History

ETI began as a summer project of founder Sara Minkara, who witnessed the often extreme ways that society marginalizes and undervalues children with disabilities. Then an undergraduate at Wellesley College, Sara launched ETI’s first program thanks to a Clinton Foundation grant in 2009. Today, ETI programs bring together both sighted and visually impaired youth in Beirut, Tripoli, and other parts of Lebanon; the students with visual impairments learn key, empowering life skills, and sighted participants experience a truly integrated environment and are exposed to peers with disabilities, often for the first time.

With this vision for an inclusive future—where individuals are empowered to openly embrace all of their identities in a society that embraces them in turn—ETI has since expanded to host a slate of programs that explore and explode societal approaches to empowerment, integration, and disability and other identities. Today, Camp Rafiqi and ETI’s other Empowerment Programs support individuals with disabilities to become catalysts for change in their own lives, their communities, and beyond—and they integrate sighted parents, peers, and community members along the way.

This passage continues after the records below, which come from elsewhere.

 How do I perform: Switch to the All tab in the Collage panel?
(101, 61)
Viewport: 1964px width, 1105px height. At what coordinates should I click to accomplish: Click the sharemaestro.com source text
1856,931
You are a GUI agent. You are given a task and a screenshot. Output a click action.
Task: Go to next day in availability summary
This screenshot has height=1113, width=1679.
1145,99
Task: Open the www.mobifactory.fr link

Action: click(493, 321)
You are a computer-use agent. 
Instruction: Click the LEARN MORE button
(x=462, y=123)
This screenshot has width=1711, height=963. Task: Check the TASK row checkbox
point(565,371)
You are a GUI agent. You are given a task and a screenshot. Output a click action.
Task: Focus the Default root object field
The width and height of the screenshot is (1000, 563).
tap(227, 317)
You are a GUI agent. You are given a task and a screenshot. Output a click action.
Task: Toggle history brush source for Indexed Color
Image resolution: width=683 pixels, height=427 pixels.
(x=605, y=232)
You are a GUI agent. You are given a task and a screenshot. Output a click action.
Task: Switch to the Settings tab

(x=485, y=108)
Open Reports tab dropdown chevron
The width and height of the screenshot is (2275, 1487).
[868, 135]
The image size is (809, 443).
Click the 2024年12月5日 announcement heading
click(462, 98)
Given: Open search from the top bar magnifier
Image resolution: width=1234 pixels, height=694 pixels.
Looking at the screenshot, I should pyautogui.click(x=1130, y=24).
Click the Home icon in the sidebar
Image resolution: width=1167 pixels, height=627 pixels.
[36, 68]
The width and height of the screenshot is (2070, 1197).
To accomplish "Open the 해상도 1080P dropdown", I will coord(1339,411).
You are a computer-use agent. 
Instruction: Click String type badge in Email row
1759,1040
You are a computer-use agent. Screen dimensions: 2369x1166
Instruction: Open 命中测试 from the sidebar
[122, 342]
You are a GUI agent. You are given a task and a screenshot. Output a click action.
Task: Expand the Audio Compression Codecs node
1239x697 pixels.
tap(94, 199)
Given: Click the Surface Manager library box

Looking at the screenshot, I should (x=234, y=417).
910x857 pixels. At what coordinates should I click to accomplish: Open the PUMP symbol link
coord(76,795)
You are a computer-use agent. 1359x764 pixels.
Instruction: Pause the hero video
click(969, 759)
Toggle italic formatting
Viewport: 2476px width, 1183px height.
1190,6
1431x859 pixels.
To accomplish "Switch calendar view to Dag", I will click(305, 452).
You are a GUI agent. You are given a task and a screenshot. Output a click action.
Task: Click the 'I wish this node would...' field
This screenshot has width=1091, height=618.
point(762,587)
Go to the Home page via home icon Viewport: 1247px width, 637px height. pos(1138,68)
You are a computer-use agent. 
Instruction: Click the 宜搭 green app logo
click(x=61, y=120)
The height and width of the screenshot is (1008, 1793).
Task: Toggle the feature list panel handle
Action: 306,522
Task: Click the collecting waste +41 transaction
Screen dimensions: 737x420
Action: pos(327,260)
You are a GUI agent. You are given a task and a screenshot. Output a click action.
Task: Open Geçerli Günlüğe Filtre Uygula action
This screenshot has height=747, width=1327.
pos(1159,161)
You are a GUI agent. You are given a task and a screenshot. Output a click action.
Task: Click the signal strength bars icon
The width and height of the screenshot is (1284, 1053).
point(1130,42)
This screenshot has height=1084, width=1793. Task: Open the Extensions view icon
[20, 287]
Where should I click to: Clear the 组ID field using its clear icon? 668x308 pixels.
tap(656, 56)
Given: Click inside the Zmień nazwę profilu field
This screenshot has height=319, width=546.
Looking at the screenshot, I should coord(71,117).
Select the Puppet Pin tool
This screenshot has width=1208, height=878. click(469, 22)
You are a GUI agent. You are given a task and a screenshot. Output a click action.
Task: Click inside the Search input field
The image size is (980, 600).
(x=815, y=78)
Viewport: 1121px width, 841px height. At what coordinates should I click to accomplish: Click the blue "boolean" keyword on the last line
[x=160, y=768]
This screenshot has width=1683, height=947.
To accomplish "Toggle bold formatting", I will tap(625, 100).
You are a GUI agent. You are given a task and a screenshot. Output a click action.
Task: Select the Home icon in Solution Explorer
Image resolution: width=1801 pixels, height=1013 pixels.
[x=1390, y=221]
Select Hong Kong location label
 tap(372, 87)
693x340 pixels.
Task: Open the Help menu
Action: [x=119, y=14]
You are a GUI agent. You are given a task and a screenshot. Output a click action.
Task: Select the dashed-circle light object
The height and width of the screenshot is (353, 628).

ETI’s Integration Programs are largely centered on our unique “In the Dark” events, which provide a safe space for participants to bring their true selves, with all their diverse identities, into an interactive conversation that examines the roots of stigma and societal assumptions on a personal level. Participants range from corporate employees to conference attendees to students at orientation, and programs are customized for every audience. Blindfolds eliminate visually cued expectations, ensuring participants can engage in deeper reflections and a facilitated discussion concerning their internalized biases. Together, they create opportunities for learning and growth and leave the event with a deep and practical understanding of how to better embrace diversity and inclusion in their work lives—and beyond.